**Extracted records**

>>>>

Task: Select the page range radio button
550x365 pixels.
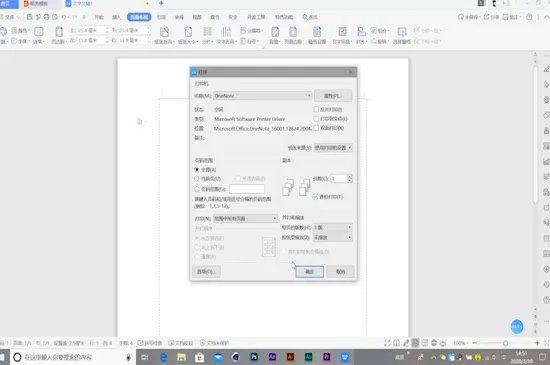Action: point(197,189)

<<<<
>>>>

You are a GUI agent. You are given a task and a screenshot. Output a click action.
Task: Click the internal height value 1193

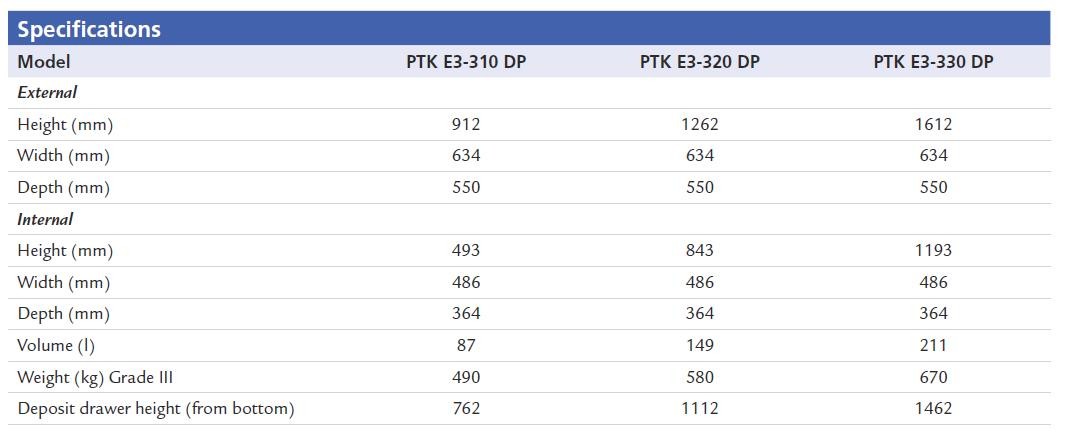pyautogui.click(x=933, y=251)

<<<<
>>>>

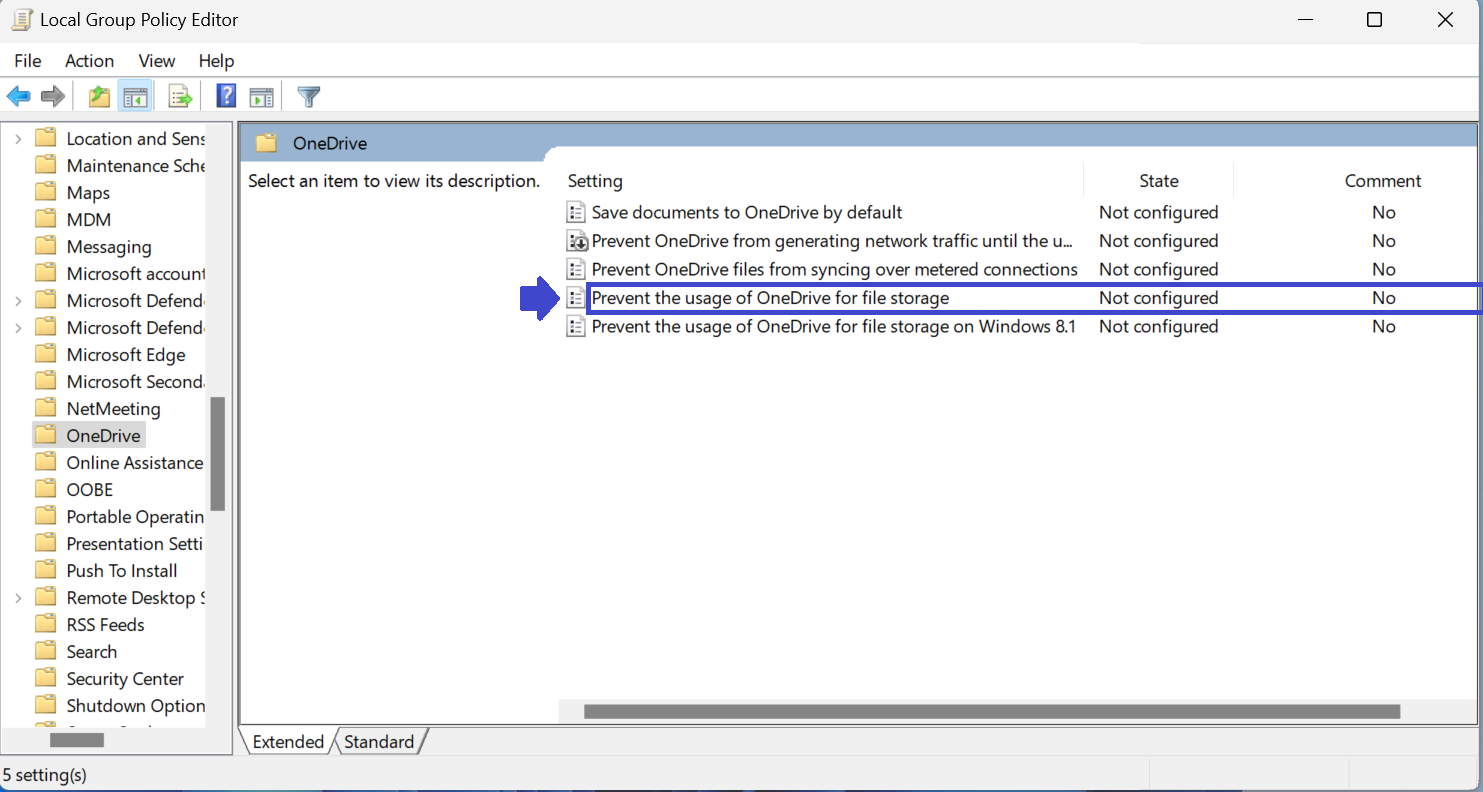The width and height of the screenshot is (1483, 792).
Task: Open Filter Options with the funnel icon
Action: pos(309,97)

<<<<

**Stated exercise**
Switch "screenshot" to "image" in the listing lines from the line with "The width and" to the line with "Action: pos(309,97)", and give back only those lines with nothing else changed and the pictures left out.

**Final result**
The width and height of the image is (1483, 792).
Task: Open Filter Options with the funnel icon
Action: pos(309,97)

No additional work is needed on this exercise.